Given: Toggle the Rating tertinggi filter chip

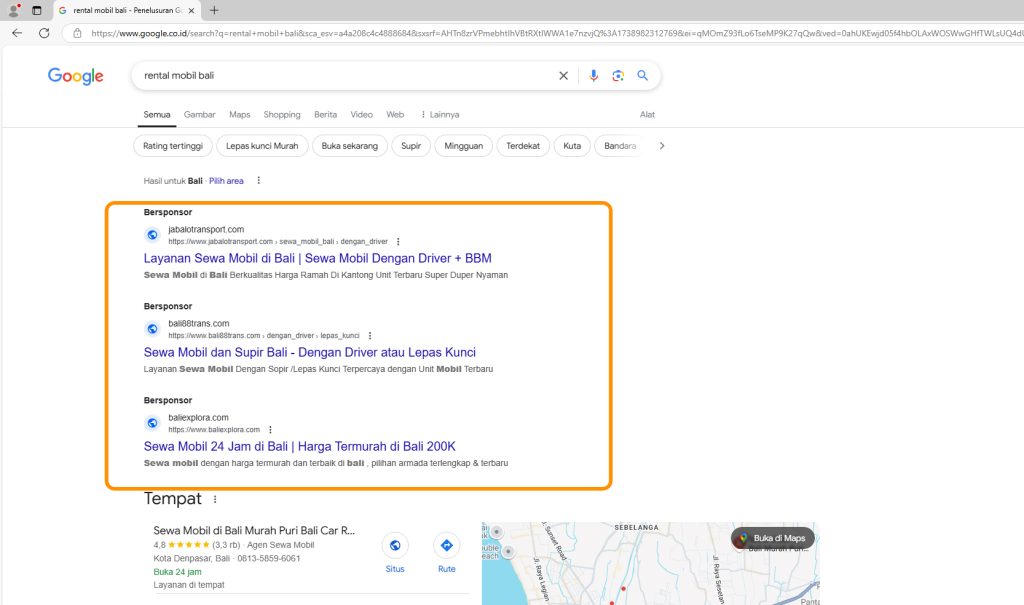Looking at the screenshot, I should click(x=172, y=146).
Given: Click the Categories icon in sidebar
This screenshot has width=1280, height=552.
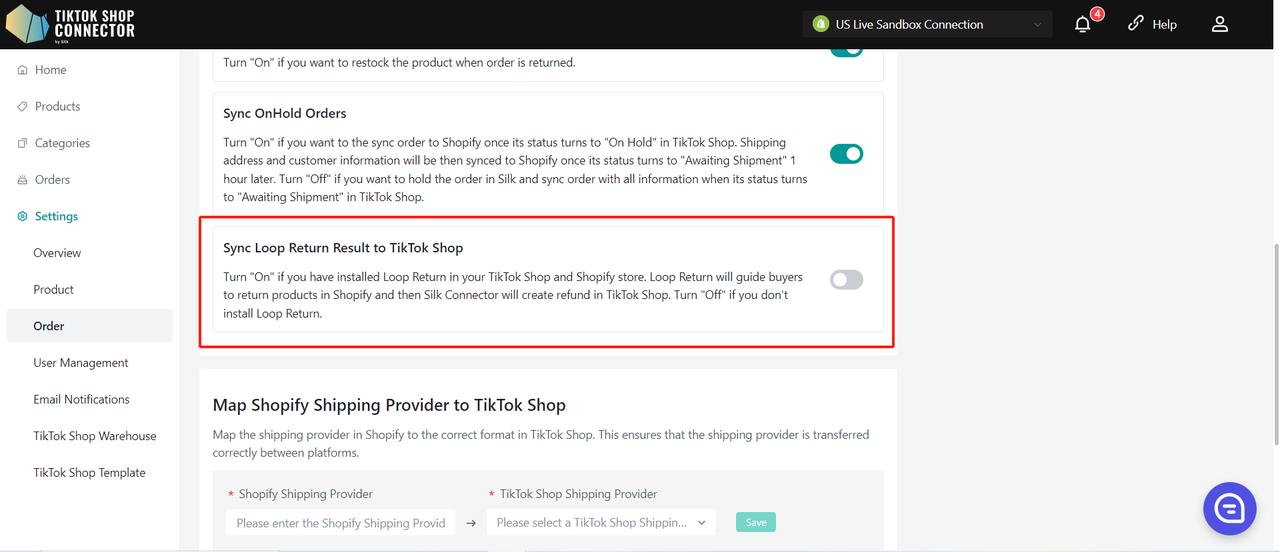Looking at the screenshot, I should pos(23,143).
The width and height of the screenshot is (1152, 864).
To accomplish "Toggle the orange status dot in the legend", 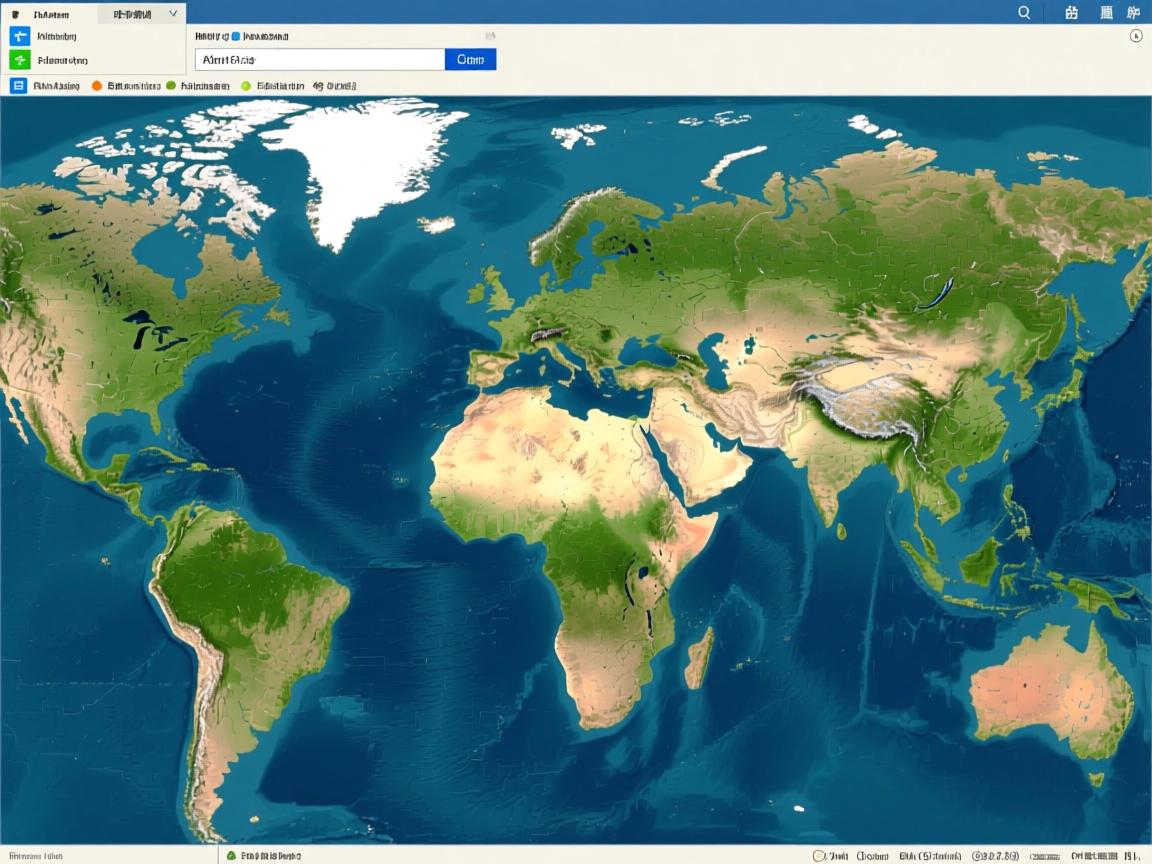I will (x=97, y=86).

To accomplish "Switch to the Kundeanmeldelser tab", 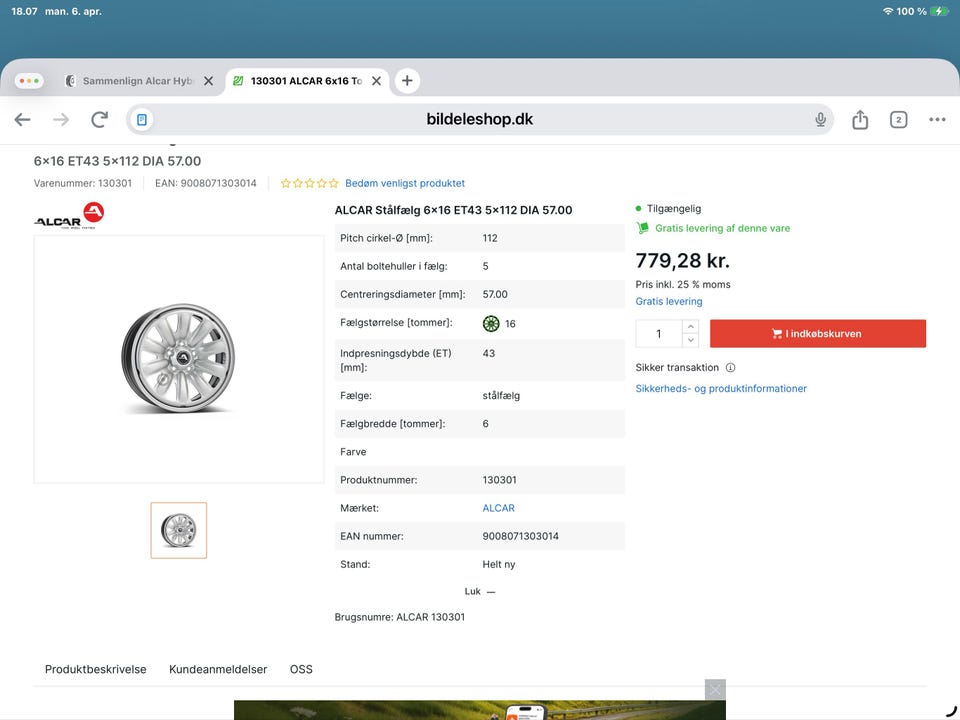I will 218,669.
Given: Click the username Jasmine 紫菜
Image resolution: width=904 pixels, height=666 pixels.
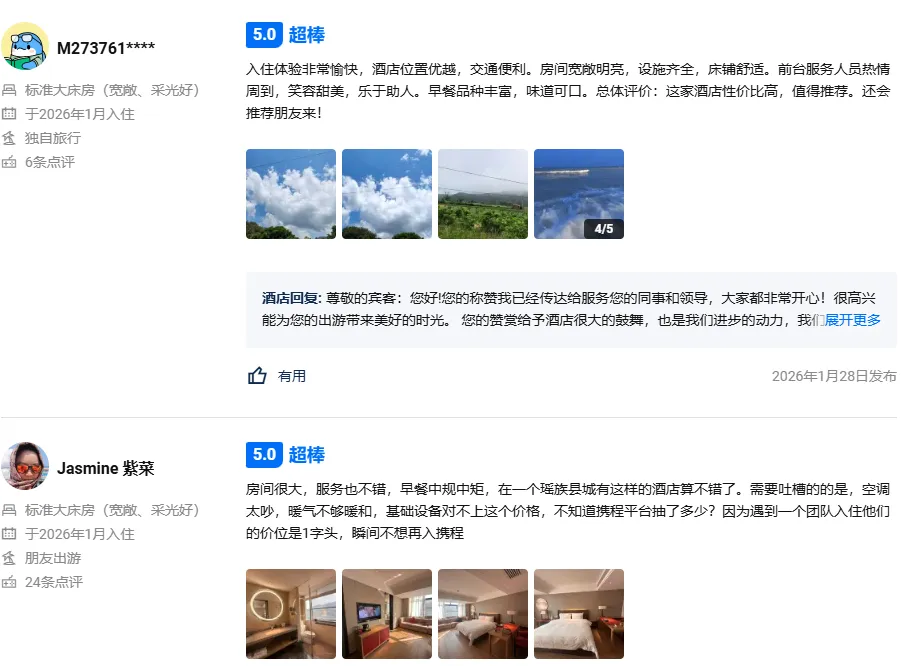Looking at the screenshot, I should coord(106,468).
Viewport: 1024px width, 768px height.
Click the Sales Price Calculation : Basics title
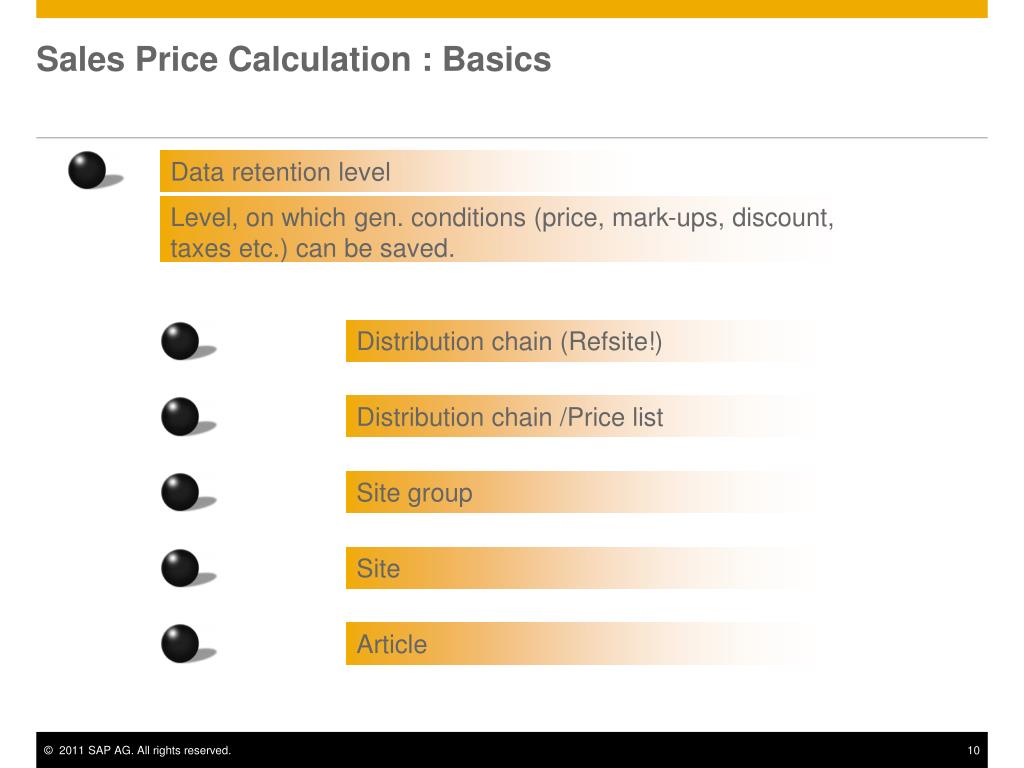[x=294, y=59]
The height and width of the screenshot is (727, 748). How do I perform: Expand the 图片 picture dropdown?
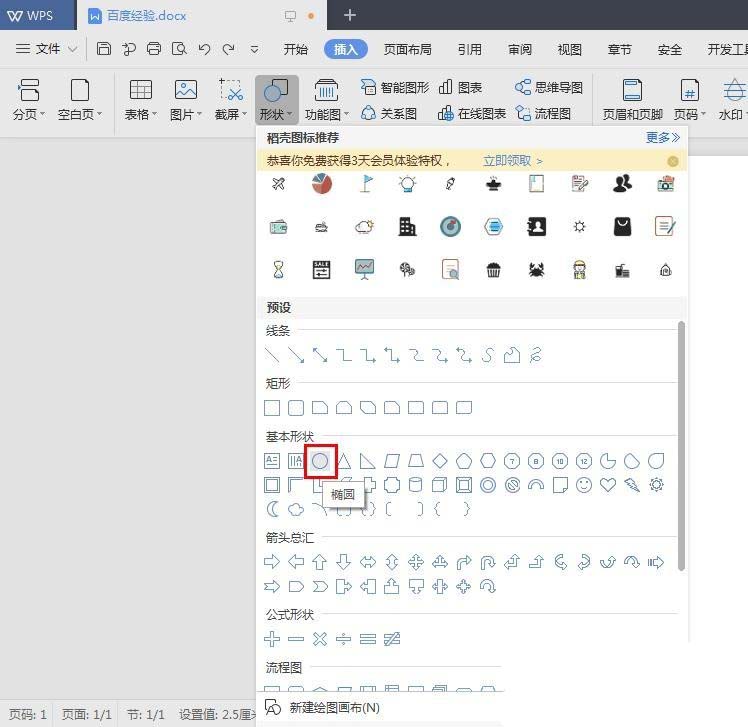click(186, 101)
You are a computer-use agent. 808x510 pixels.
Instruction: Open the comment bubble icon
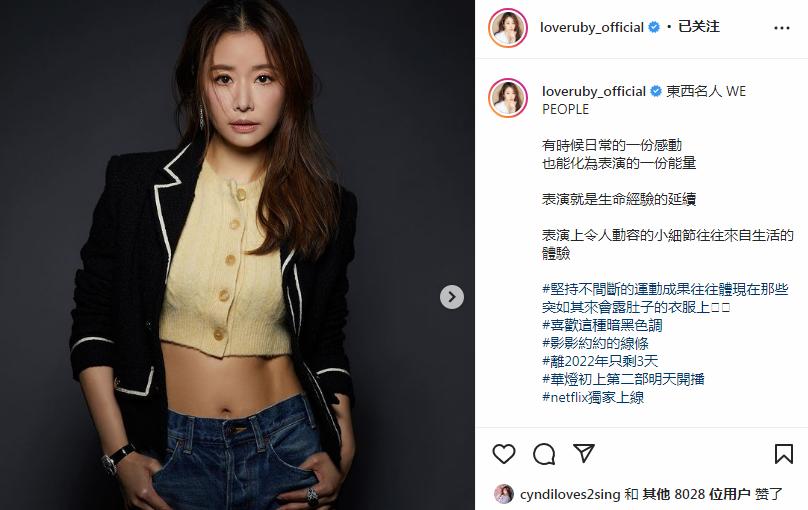544,454
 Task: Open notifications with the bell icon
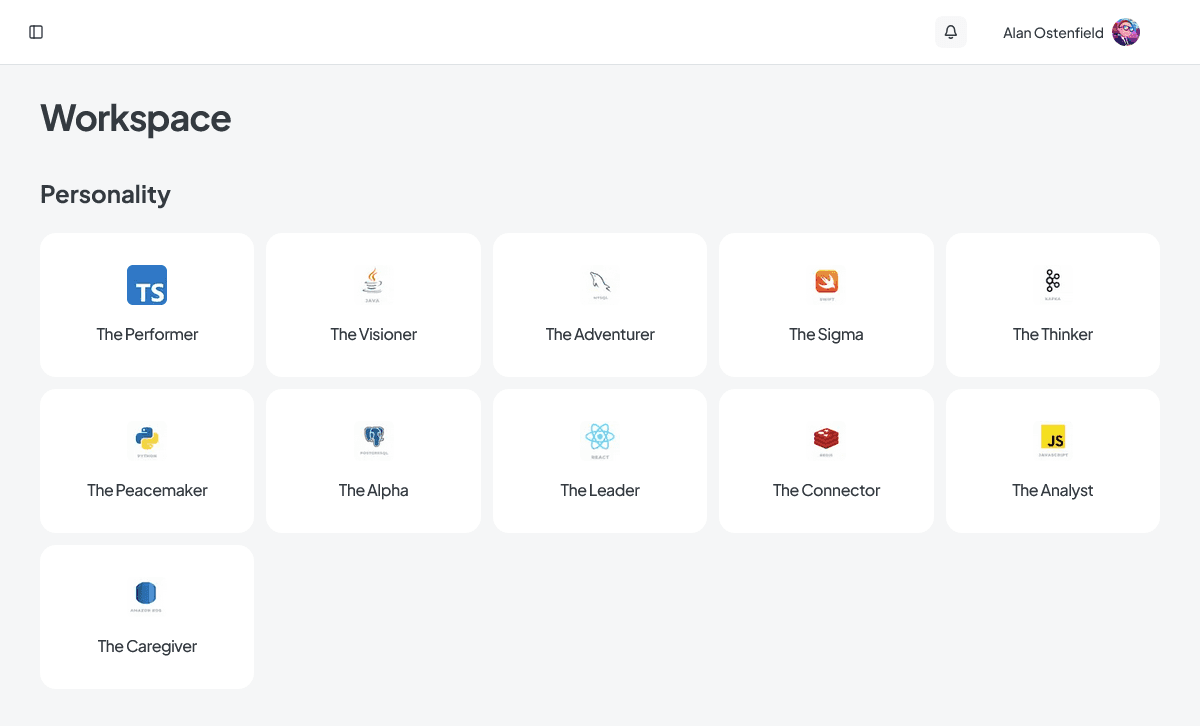(x=949, y=31)
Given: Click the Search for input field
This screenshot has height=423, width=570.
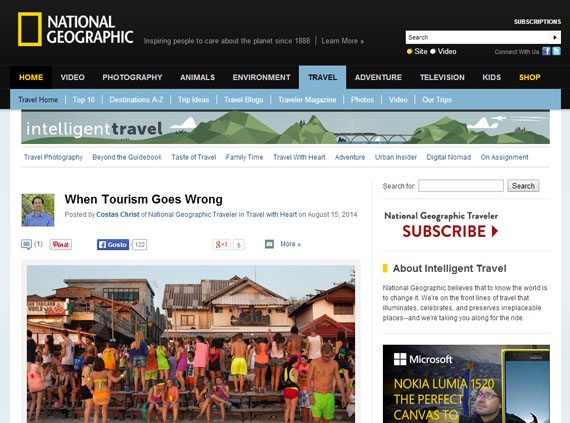Looking at the screenshot, I should [461, 186].
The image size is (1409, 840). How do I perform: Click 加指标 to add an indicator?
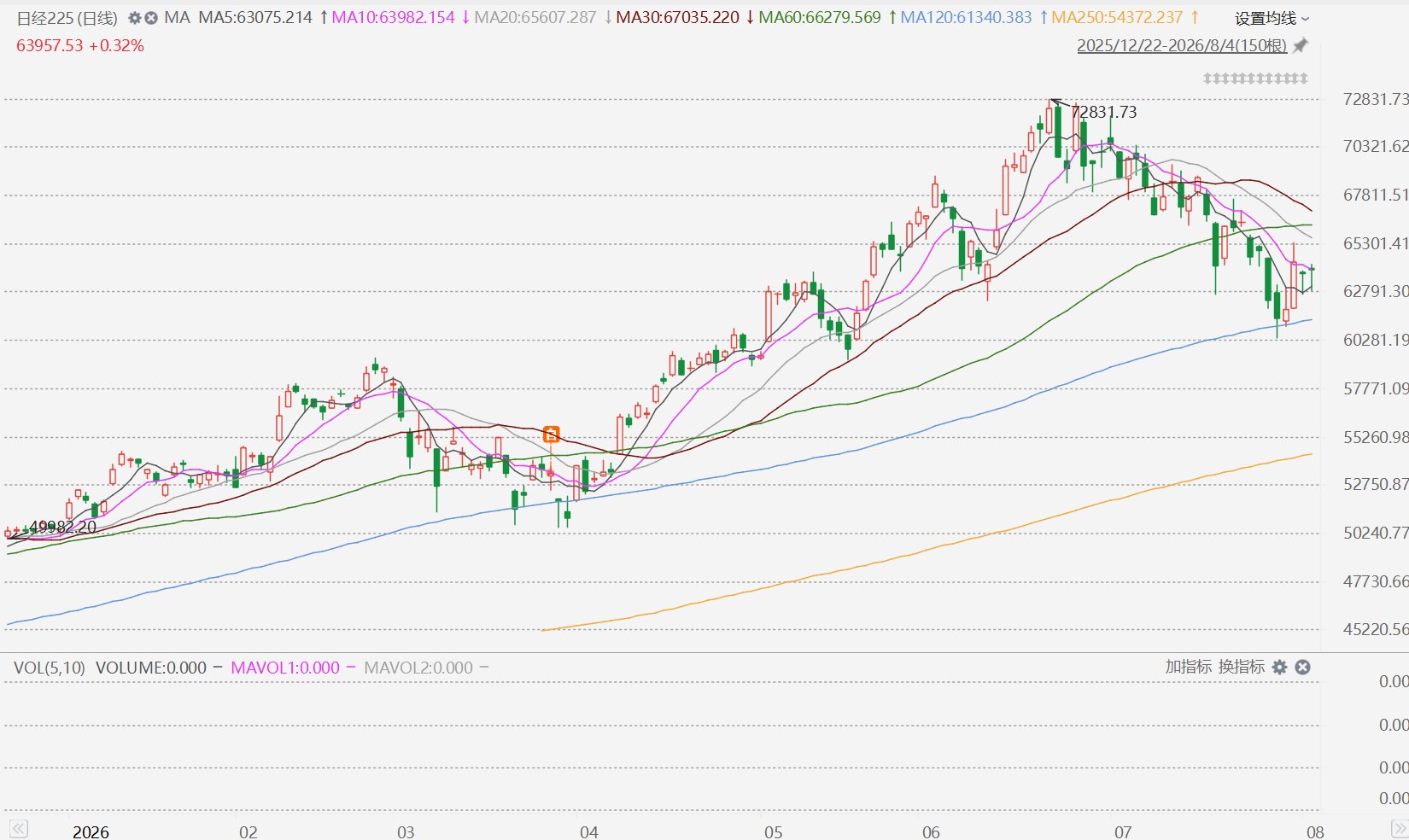click(x=1189, y=667)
..........
# [Task brief]
Find the line that has "Given: Click the username Jasmine 紫菜" in the listing, then retype it and each later line up to the last, exactly. Leave pictures out.

# [Task result]
Given: Click the username Jasmine 紫菜
Image resolution: width=904 pixels, height=666 pixels.
Looking at the screenshot, I should coord(106,468).
Viewport: 1024px width, 768px height.
Click the Sales Price Calculation : Basics title
[x=294, y=59]
The height and width of the screenshot is (727, 748). How do I perform: Expand the 图片 picture dropdown?
click(186, 101)
You are a computer-use agent. 808x510 pixels.
Instruction: Open the comment bubble icon
544,454
 Task: Open notifications with the bell icon
(x=949, y=31)
Given: Click the Search for input field
This screenshot has height=423, width=570.
Looking at the screenshot, I should [461, 186].
The image size is (1409, 840). How do I perform: Click 加指标 to add an indicator?
click(x=1189, y=667)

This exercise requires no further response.